◆ **Trecho**:
++++++++++
No fim da tarde, ele me escreveu dizendo que não conseguia trabalhar e precisava me dizer algo ao vivo. Dei meu endereço. No banho, encontrei partes do meu corpo que poderiam figurar numa exposição chamada "Desistência". Cuidei delas, pois sou uma feminista que fraqueja e ainda acredita no poder de uma vagina facilmente encontrada sem precisar de lanterna, cantil, bússola e maçarico.

O jovem senhor de beleza estonteante então chegou. Antes, no almoço, concatenava palavras e ideias com maestria e segurança. Vestia camisa de linho azul com uma boa calça de alfaiataria. Agora, meu Deus, o que era aquilo? Estava usando uma bermudona da Mizuno e uma camiseta velha em que se lia "Comunicação USP 1997". Entrou nervoso, andava para lá e para cá e avisou que nem ia tirar aquele tênis medonho porque estava atrasado.

Então contou que veio vestido daquele jeito porque precisava "ser quem era". Não que ele fosse apenas um jogador de bola muito bom, era também o "empresário que venceu". Agressivo, até. Na bola e na profissão. Tinha operado o joelho? Tinha. Sabia ser fofo? Sabia. Era até bonzinho demais. Mas não a ponto de me fazer enjoar dele. Pediu água, tomou e depois quis mais dois copos. Andava pela casa comovido —"é maior do que a minha". Contou como cresceu na empresa e afirmou algumas vezes que não tinha medo de mim. Falou que um dia vai parar com tudo. Tem sonhos, mas ainda não é a hora. Disse que um dia me contaria sobre seus sonhos (por favor, não). Falou, falou, andou, andou e quando deu a hora do futebol, foi embora.
++++++++++
Transcreva o trecho inteiro, sem nenhuma alteração. A listagem seguinte provém de outra fonte.

◆ **Dados registrados**:
++++++++++
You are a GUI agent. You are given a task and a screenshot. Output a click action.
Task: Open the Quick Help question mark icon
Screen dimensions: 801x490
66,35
++++++++++
◆ **Resultado**:
No fim da tarde, ele me escreveu dizendo que não conseguia trabalhar e precisava me dizer algo ao vivo. Dei meu endereço. No banho, encontrei partes do meu corpo que poderiam figurar numa exposição chamada "Desistência". Cuidei delas, pois sou uma feminista que fraqueja e ainda acredita no poder de uma vagina facilmente encontrada sem precisar de lanterna, cantil, bússola e maçarico.

O jovem senhor de beleza estonteante então chegou. Antes, no almoço, concatenava palavras e ideias com maestria e segurança. Vestia camisa de linho azul com uma boa calça de alfaiataria. Agora, meu Deus, o que era aquilo? Estava usando uma bermudona da Mizuno e uma camiseta velha em que se lia "Comunicação USP 1997". Entrou nervoso, andava para lá e para cá e avisou que nem ia tirar aquele tênis medonho porque estava atrasado.

Então contou que veio vestido daquele jeito porque precisava "ser quem era". Não que ele fosse apenas um jogador de bola muito bom, era também o "empresário que venceu". Agressivo, até. Na bola e na profissão. Tinha operado o joelho? Tinha. Sabia ser fofo? Sabia. Era até bonzinho demais. Mas não a ponto de me fazer enjoar dele. Pediu água, tomou e depois quis mais dois copos. Andava pela casa comovido —"é maior do que a minha". Contou como cresceu na empresa e afirmou algumas vezes que não tinha medo de mim. Falou que um dia vai parar com tudo. Tem sonhos, mas ainda não é a hora. Disse que um dia me contaria sobre seus sonhos (por favor, não). Falou, falou, andou, andou e quando deu a hora do futebol, foi embora.